--- Supplied entries ---

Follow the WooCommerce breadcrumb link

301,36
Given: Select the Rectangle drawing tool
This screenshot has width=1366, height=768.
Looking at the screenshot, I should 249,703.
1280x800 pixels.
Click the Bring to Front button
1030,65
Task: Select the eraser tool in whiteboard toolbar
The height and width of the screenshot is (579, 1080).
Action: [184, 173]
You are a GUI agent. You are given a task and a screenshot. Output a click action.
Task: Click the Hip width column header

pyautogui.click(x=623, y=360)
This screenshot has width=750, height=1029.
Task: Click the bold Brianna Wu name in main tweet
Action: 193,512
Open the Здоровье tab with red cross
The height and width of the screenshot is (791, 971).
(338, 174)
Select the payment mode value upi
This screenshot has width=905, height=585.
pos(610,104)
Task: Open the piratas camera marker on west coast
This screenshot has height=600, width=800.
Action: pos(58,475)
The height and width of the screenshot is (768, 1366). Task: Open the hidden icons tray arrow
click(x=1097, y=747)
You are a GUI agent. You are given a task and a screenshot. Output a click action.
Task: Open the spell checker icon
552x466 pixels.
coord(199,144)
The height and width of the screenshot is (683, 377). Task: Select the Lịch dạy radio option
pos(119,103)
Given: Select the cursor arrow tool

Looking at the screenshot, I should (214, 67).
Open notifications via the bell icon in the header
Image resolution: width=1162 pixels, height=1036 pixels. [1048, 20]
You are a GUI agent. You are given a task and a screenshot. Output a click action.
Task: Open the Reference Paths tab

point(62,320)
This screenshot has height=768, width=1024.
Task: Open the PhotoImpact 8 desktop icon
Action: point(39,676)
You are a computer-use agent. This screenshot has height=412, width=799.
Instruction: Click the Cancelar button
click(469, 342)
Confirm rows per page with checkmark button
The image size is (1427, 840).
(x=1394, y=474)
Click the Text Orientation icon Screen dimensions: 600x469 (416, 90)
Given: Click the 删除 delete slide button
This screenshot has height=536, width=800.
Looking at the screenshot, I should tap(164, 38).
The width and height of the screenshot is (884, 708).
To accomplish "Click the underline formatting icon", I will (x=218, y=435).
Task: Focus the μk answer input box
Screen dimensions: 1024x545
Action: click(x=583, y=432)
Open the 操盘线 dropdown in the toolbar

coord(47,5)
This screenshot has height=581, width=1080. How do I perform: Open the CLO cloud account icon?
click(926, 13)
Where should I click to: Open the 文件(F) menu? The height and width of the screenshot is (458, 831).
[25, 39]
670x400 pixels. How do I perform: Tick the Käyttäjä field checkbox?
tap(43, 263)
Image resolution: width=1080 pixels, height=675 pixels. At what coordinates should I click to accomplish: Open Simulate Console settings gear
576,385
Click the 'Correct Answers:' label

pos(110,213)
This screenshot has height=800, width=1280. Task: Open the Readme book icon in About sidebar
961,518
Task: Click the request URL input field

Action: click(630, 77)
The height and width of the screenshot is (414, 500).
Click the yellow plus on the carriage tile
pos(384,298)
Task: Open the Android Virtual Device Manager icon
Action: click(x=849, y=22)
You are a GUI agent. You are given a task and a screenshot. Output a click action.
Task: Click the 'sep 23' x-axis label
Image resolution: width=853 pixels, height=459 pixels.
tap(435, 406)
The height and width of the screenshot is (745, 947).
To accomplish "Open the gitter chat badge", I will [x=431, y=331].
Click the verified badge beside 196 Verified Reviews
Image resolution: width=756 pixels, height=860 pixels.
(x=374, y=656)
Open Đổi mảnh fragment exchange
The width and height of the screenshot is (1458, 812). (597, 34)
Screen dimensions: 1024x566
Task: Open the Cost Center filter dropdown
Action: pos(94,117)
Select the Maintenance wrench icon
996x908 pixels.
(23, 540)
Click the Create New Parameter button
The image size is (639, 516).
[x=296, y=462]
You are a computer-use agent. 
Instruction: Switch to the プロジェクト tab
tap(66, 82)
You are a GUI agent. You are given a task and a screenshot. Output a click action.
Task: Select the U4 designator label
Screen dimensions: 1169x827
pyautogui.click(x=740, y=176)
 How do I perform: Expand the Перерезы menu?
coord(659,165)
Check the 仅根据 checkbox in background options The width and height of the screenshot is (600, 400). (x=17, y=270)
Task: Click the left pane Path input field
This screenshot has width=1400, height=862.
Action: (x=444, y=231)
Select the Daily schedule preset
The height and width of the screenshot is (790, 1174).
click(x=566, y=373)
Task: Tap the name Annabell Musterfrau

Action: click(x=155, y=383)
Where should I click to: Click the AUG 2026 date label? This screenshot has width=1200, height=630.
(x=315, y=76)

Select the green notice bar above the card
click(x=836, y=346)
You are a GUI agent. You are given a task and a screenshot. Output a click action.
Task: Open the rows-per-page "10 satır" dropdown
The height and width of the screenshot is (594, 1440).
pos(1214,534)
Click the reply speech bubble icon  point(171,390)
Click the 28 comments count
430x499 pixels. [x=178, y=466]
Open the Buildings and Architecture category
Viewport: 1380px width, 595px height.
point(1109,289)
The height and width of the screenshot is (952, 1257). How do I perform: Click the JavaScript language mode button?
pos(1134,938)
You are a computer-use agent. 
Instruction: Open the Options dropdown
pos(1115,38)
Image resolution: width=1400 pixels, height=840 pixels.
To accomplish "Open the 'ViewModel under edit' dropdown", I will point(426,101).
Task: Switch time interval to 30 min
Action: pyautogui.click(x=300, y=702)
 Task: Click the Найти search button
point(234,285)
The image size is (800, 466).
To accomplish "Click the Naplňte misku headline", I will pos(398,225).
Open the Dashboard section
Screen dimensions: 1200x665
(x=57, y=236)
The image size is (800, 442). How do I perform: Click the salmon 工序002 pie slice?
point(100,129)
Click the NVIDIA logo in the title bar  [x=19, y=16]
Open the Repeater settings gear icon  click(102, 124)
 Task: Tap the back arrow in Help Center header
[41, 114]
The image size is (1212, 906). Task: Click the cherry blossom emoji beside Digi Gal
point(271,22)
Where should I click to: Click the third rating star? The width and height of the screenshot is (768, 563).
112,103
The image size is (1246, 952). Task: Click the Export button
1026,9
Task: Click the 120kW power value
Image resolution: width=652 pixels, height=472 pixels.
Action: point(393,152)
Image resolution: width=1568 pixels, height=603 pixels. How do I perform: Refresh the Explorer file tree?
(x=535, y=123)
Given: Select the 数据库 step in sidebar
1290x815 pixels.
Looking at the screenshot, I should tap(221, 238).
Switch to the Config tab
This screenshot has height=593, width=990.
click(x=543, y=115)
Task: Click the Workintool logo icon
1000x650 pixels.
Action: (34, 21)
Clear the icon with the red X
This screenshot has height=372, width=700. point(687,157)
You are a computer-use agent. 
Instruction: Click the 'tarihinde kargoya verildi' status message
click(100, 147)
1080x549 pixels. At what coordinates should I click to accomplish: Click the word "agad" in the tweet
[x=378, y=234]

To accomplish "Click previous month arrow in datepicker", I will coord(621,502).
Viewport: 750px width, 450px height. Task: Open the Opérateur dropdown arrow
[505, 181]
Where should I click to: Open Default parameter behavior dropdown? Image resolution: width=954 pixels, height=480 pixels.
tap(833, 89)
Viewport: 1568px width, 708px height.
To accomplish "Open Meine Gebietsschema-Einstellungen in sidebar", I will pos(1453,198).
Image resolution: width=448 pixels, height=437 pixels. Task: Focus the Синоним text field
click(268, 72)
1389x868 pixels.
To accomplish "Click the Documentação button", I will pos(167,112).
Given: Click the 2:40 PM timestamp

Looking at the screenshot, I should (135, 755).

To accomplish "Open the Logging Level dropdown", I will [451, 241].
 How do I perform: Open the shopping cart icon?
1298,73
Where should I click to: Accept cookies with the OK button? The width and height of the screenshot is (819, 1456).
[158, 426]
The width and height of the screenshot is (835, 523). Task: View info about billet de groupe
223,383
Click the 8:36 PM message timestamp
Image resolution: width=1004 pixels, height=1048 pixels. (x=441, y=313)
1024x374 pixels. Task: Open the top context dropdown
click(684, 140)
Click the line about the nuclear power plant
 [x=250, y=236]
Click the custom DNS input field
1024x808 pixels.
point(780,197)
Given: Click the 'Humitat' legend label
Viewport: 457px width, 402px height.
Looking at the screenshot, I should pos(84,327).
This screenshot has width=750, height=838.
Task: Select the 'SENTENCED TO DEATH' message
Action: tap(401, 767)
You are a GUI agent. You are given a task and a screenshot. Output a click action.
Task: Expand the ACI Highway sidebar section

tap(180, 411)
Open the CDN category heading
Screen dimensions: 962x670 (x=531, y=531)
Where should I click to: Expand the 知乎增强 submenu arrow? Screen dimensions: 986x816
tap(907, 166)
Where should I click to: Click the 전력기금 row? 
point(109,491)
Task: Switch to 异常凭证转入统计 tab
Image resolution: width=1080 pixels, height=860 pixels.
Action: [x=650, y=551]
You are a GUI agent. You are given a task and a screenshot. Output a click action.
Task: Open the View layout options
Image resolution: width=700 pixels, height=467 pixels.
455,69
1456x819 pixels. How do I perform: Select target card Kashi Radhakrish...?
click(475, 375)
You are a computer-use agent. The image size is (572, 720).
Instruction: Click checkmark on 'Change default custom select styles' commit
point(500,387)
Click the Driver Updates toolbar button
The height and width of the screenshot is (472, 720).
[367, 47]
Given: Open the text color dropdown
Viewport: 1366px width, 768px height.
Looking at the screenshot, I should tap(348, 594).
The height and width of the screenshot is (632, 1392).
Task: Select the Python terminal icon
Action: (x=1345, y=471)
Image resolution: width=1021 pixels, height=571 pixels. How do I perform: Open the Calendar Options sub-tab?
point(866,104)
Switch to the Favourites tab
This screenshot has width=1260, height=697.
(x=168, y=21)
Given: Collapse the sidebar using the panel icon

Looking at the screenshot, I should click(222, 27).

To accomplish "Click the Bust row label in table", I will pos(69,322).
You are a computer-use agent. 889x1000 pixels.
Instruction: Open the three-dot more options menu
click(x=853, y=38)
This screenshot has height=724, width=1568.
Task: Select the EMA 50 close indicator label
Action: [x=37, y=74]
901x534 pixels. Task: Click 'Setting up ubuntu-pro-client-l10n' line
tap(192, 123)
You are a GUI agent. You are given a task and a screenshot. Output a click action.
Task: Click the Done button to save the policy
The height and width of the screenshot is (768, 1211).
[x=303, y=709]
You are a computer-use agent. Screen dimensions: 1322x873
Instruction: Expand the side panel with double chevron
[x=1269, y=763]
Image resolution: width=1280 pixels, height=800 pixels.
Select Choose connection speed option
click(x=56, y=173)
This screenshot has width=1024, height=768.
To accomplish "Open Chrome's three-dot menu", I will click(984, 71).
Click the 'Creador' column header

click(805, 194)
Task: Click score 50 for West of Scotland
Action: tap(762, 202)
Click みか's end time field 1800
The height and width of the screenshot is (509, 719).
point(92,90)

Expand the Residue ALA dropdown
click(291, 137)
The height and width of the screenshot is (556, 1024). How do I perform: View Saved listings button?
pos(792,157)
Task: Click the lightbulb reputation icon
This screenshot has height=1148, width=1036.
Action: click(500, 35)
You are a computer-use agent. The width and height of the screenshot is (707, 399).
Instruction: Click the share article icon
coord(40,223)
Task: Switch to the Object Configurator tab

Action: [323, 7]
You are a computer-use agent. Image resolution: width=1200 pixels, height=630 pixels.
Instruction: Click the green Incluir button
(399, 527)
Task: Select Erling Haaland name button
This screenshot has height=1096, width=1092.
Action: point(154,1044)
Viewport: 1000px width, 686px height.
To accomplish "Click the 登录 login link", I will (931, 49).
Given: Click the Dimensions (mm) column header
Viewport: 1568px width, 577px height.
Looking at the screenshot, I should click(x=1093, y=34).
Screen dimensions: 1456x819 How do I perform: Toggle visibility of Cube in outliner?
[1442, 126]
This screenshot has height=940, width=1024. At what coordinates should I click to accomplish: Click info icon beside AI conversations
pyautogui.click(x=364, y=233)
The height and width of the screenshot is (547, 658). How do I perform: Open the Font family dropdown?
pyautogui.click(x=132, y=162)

---

Task details: Search the records above for "logo" and copy every line that has it.

Response to the task:
Click the NVIDIA logo in the title bar  [x=19, y=16]
Task: Click the Workintool logo icon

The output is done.